Skill library

Skill library
Legalskills/legal/gdpr/SKILL.md

GDPR Compliance

How SPYN handles personal data under the EU General Data Protection Regulation. AI-generated content is personal data too.

GDPR Compliance

The General Data Protection Regulation governs how we collect, store, process, and delete personal data about EU residents. For SPYN — a social product where the data is the product — it touches almost every feature.

Our lead supervisory authority under the one-stop-shop is the Danish Data Protection Authority (Datatilsynet). When we file a breach notification or respond to a coordinated DPA inquiry, that is where it goes.

Personal data in SPYN

The data flows that fall under GDPR include the obvious — account email, display name, uploaded images — and the less obvious. Specifically:

  • AI-generated diary content is personal data when joined with the user's identifier. Recital 26 makes inferences and derivations from personal data themselves personal data. Treating the AI Diaries as ephemeral does not change this.
  • User behaviour signals that feed our 24-hour AI Diary personalisation — what content the user engaged with, when, for how long — are personal data even when stored as event streams.
  • Pseudonymised analytics (PostHog, internal dashboards) remain personal data unless the join key has been irreversibly deleted. We treat them as personal data by default.

Lawful basis for processing

Every time we process personal data we point to one of six lawful bases: consent, contract, legal obligation, vital interests, public task, or legitimate interest. For SPYN:

  • Contract — account creation, diary storage, feed delivery. Necessary to deliver what the user signed up for.
  • Consent — optional analytics beyond the strictly-necessary set, marketing communications. Withdrawable at any time without losing access to the core product.
  • Legitimate interest — abuse detection, fraud prevention, security monitoring. Each one has a Legitimate Interests Assessment (LIA) on file before launch: purpose test, necessity test, balancing test.

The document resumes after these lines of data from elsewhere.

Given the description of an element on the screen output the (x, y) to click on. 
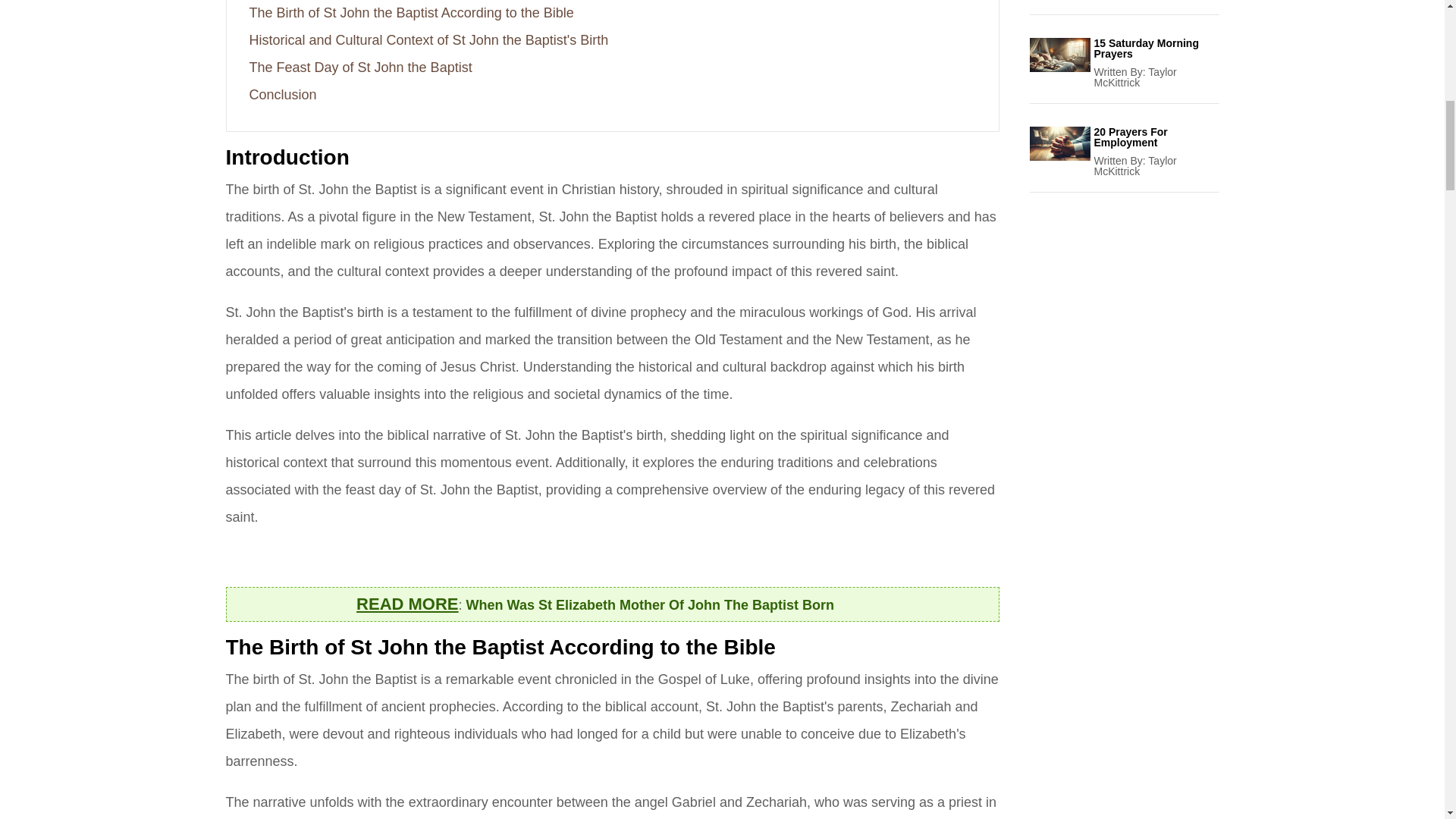
The Birth of St John the Baptist According to the Bible (410, 12)
The Feast Day of St John the Baptist (359, 67)
Conclusion (281, 94)
Given the description of an element on the screen output the (x, y) to click on. 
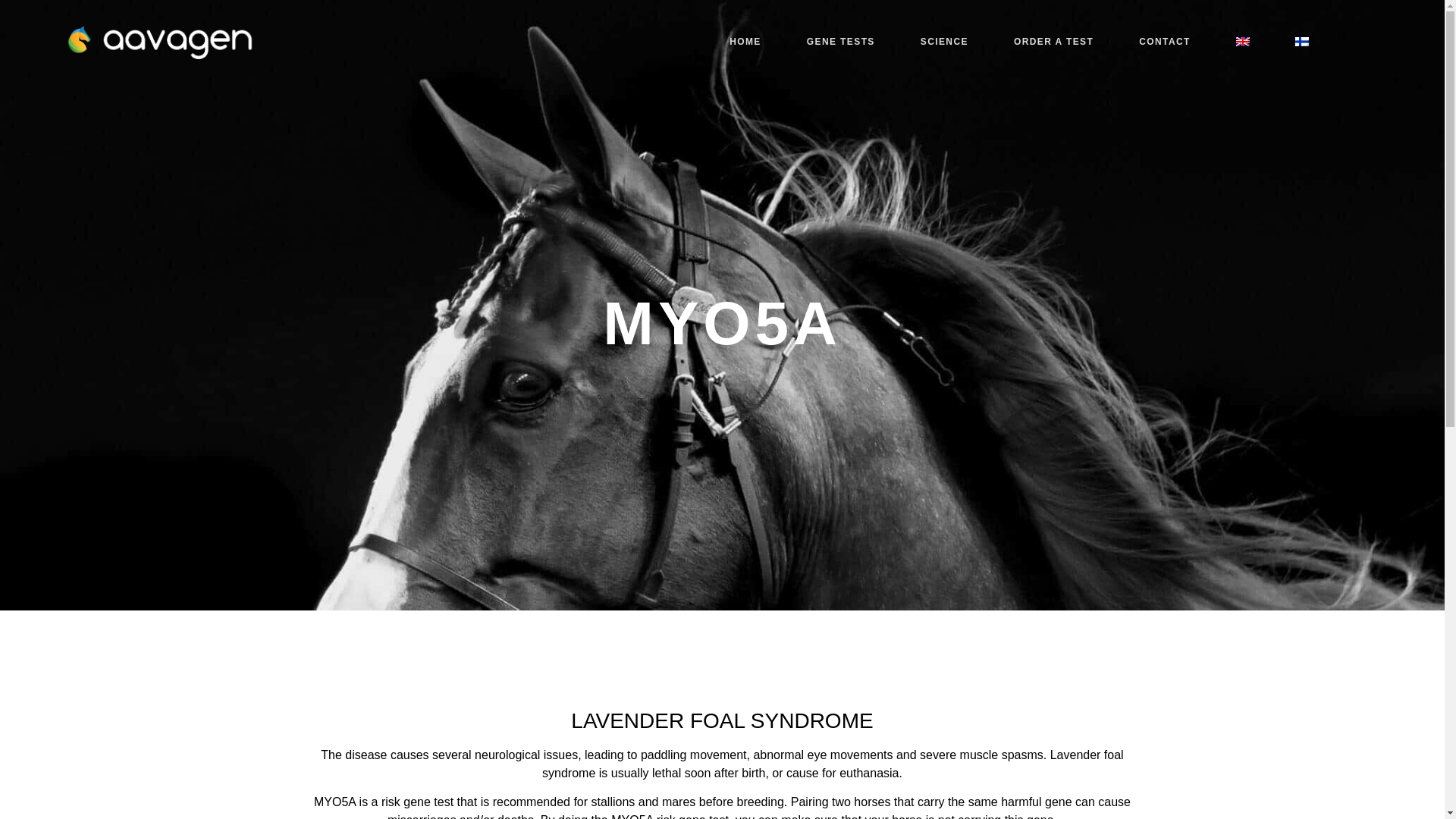
CONTACT (1164, 41)
ORDER A TEST (1053, 41)
GENE TESTS (841, 41)
HOME (745, 41)
SCIENCE (944, 41)
Given the description of an element on the screen output the (x, y) to click on. 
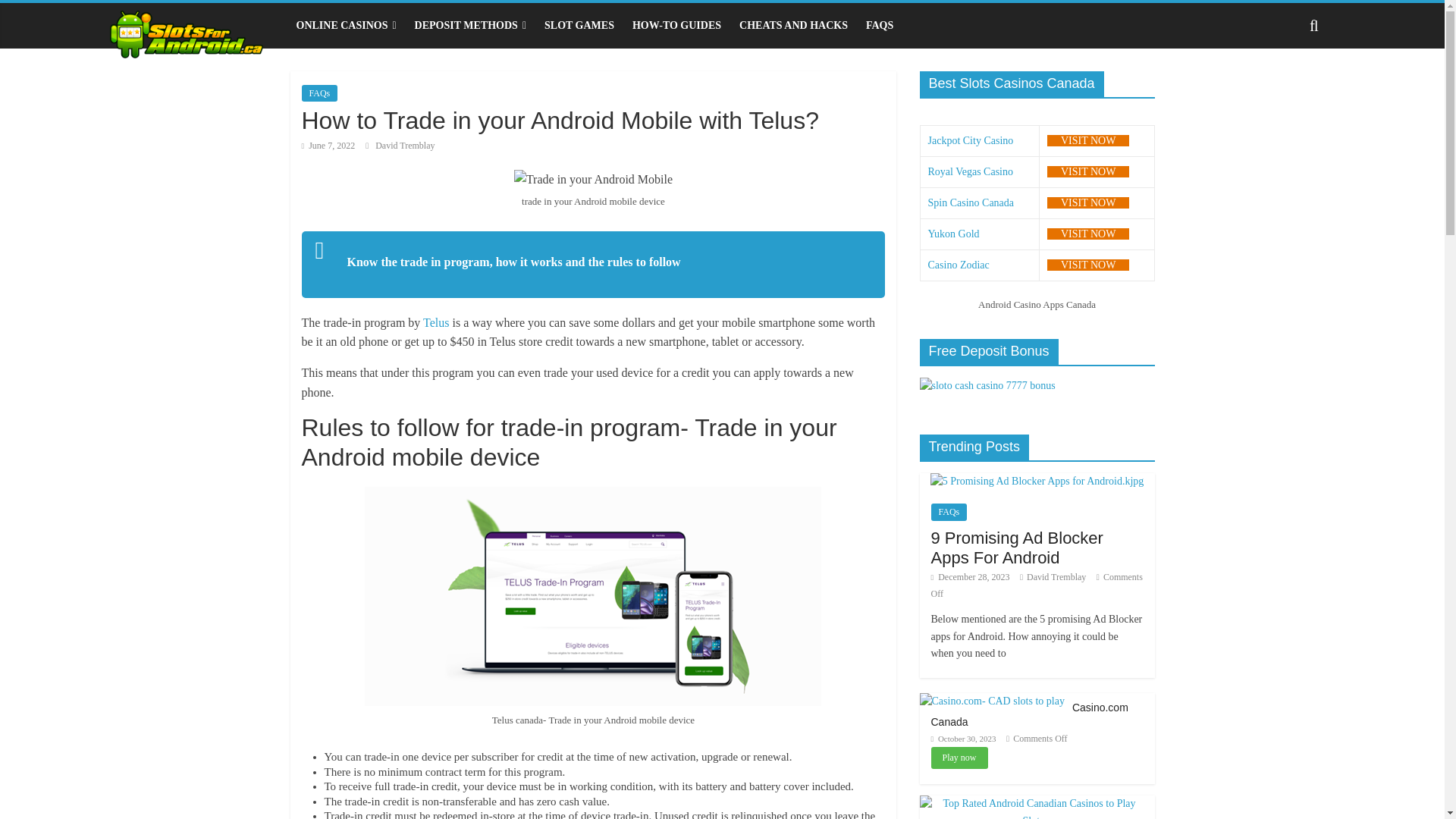
CHEATS AND HACKS (793, 25)
9 Promising Ad Blocker Apps For Android (1037, 481)
June 7, 2022 (328, 145)
VISIT NOW (1087, 140)
Casino Action Canada (1087, 265)
David Tremblay (404, 145)
9 Promising Ad Blocker Apps For Android (1037, 480)
1:00 pm (970, 576)
Casino.com Canada (991, 700)
ONLINE CASINOS (345, 25)
Given the description of an element on the screen output the (x, y) to click on. 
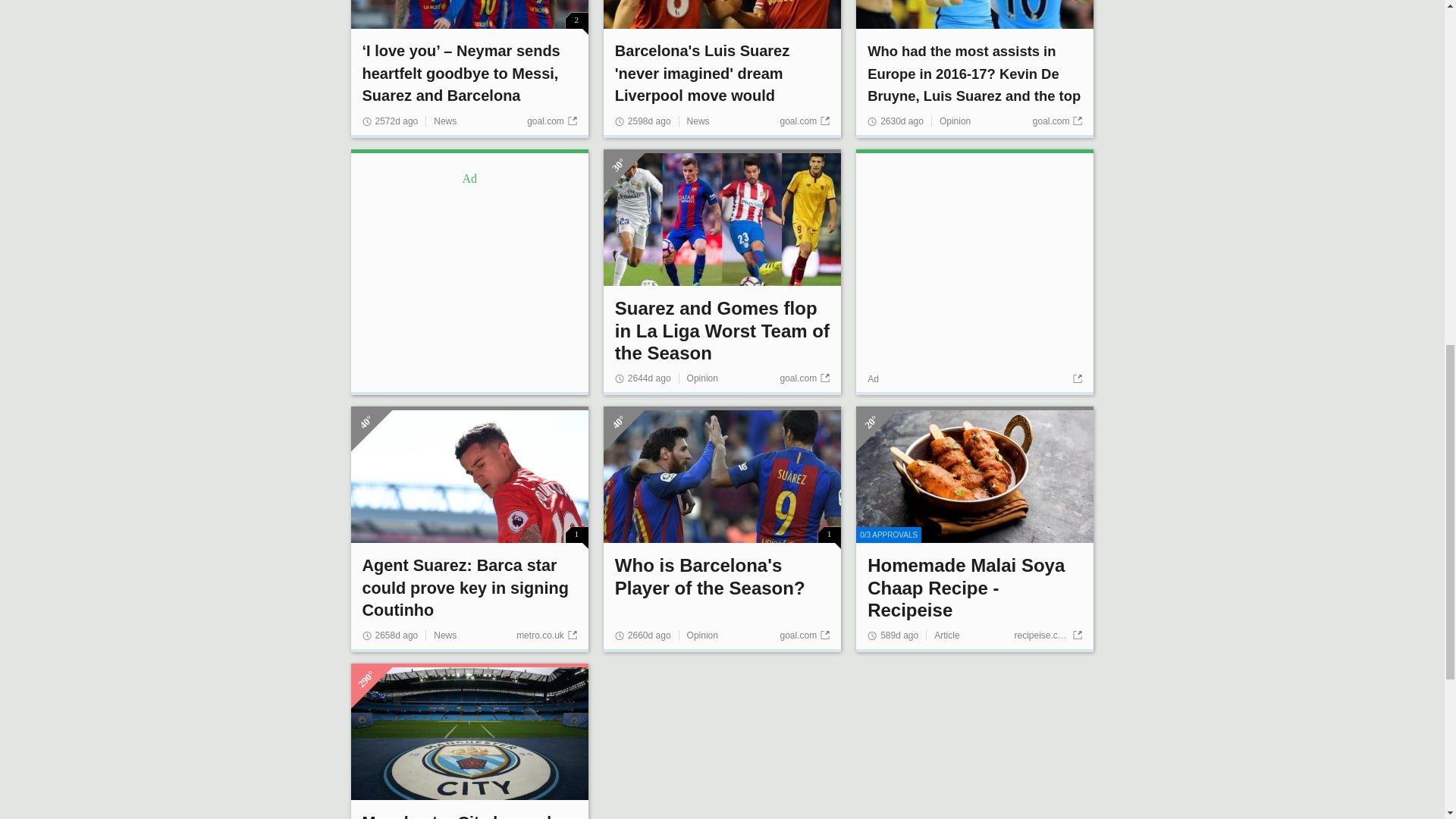
Go to source: goal.com (551, 121)
Go to source: goal.com (803, 634)
Go to source: goal.com (803, 121)
Go to source: goal.com (1057, 121)
Go to source: metro.co.uk (546, 634)
Go to source: goal.com (803, 378)
Go to source (1074, 378)
Go to source: recipeise.com (1047, 634)
Given the description of an element on the screen output the (x, y) to click on. 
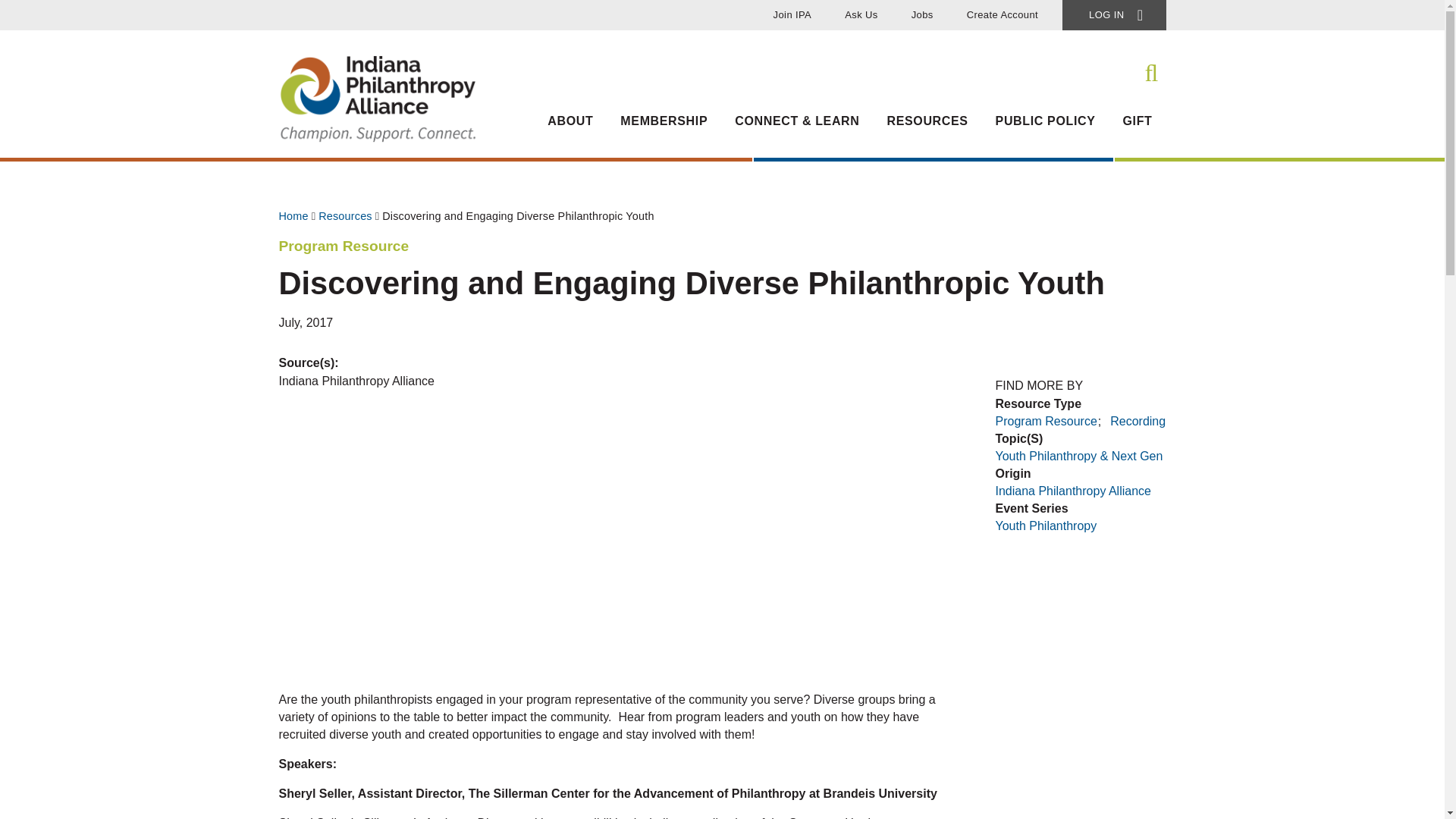
ABOUT (570, 128)
Ask Us (861, 15)
Jobs (922, 15)
Home (377, 139)
RESOURCES (926, 128)
MEMBERSHIP (663, 128)
LOG IN (1114, 15)
Join IPA (792, 15)
Create Account (1002, 15)
Given the description of an element on the screen output the (x, y) to click on. 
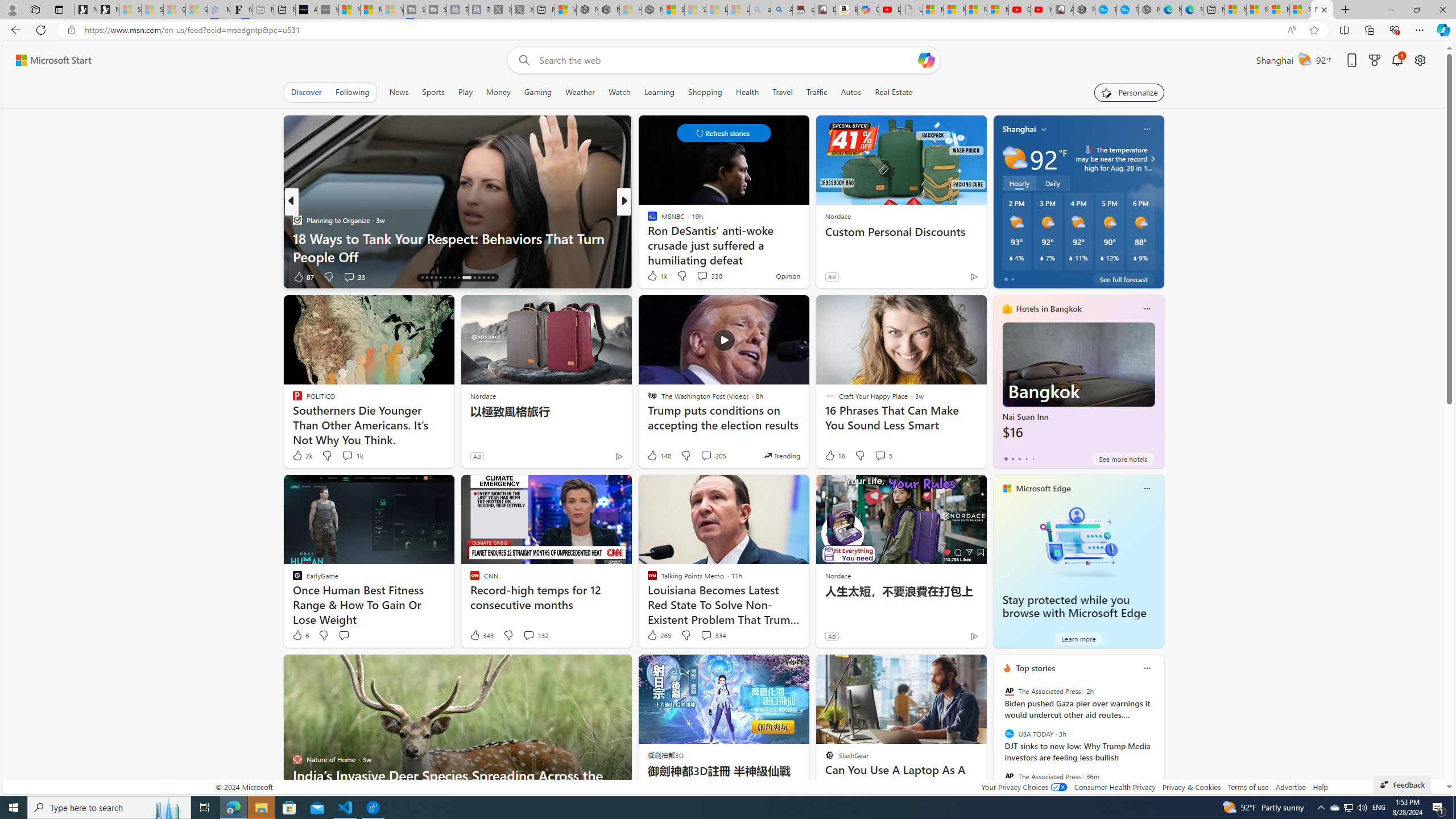
Planning to Organize (296, 219)
View comments 205 Comment (712, 455)
Top stories (1035, 668)
AutomationID: tab-22 (449, 277)
View comments 152 Comment (6, 276)
Microsoft account | Privacy (1300, 9)
AutomationID: tab-16 (422, 277)
View comments 5 Comment (882, 455)
Skip to content (49, 59)
Custom Personal Discounts (900, 232)
Shopping (705, 92)
View site information (70, 29)
Given the description of an element on the screen output the (x, y) to click on. 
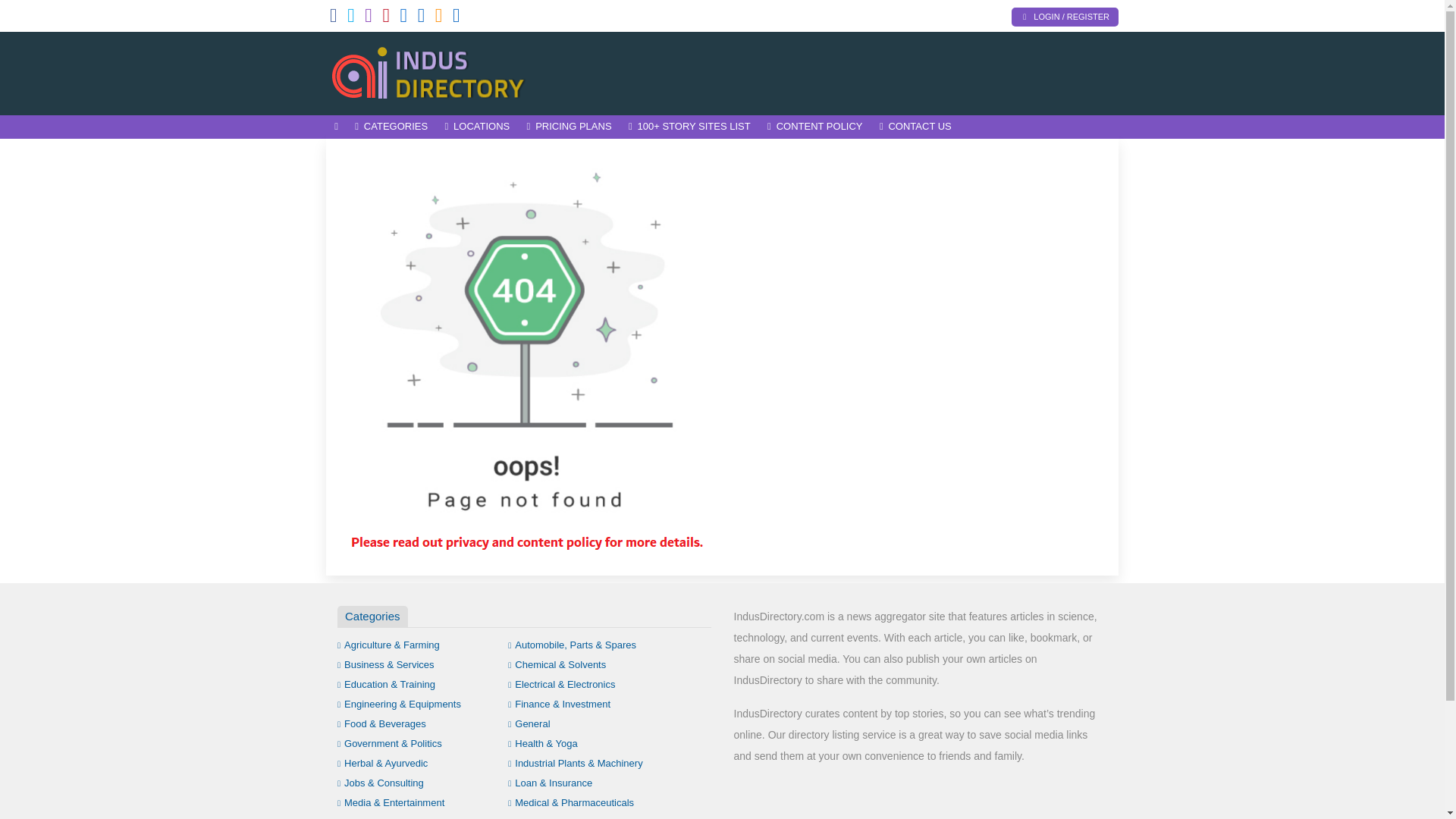
PRICING PLANS (569, 126)
General (529, 723)
LOCATIONS (476, 126)
CONTACT US (914, 126)
CONTENT POLICY (814, 126)
CATEGORIES (390, 126)
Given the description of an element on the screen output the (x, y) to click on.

We do not rely on legitimate interest for AI-driven content personalisation — that operates under contract because it's part of what the user signed up for. The risk-benefit is documented in the AI Diaries Requirement Specification.

Data subject rights

EU residents have eight rights under GDPR. SPYN supports them through:

  • Access — in-product export within 30 days of request, delivered via signed download link.
  • Rectification — self-serve for account fields; manual review for AI-generated content where rectifying without breaking the temporal record requires judgement.
  • Erasure — self-serve account deletion, with downstream propagation to S3-stored uploads, OpenAI Assistants thread cleanup, Pusher channel termination, and PostHog event scrubbing within 30 days.
  • Portability — diary export in a structured JSON format, including AI-generated content tagged as such.
  • Objection — withdraw from optional processing without losing the account.
  • Automated decision-making — currently SPYN does not make decisions with legal or similarly significant effects about users via solely automated means. If we add age-gating or content-eligibility automation, an LIA is required.

The DSAR runbook in runbooks/dsar.md describes the operational steps. Engineering owns the data export and deletion flows; Head of Legal handles the formal response to the data subject.

Data Processing Agreements

Every third-party processor that touches SPYN personal data needs a DPA. See legal/data-processing-agreements for the active inventory and full pattern. The hard line: no DPA, no data — enforced at procurement.

Breach notification

72-hour clock from awareness. The breach playbook in compliance/incident-response describes containment, eradication, notification, and post-mortem. Notification to affected individuals is required when the breach is likely to result in a high risk to their rights and freedoms — for SPYN this includes any exposure of diary content, since diary content can be highly personal even when the user's identity isn't immediately attached.

International transfers

Transfers outside the EEA require either an adequacy decision, Standard Contractual Clauses (SCCs), or one of the narrower derogations in Article 49. We use SCCs Module 2 (controller-to-processor) by default for the SPYN backend's processor transfers. The post-Schrems II Transfer Impact Assessment is on file for the OpenAI and Google Cloud transfers (both have additional safeguards via the EU-US Data Privacy Framework).

Owned by

Head of Legal & Compliance. Audited by the Master skill on a 30-day cadence.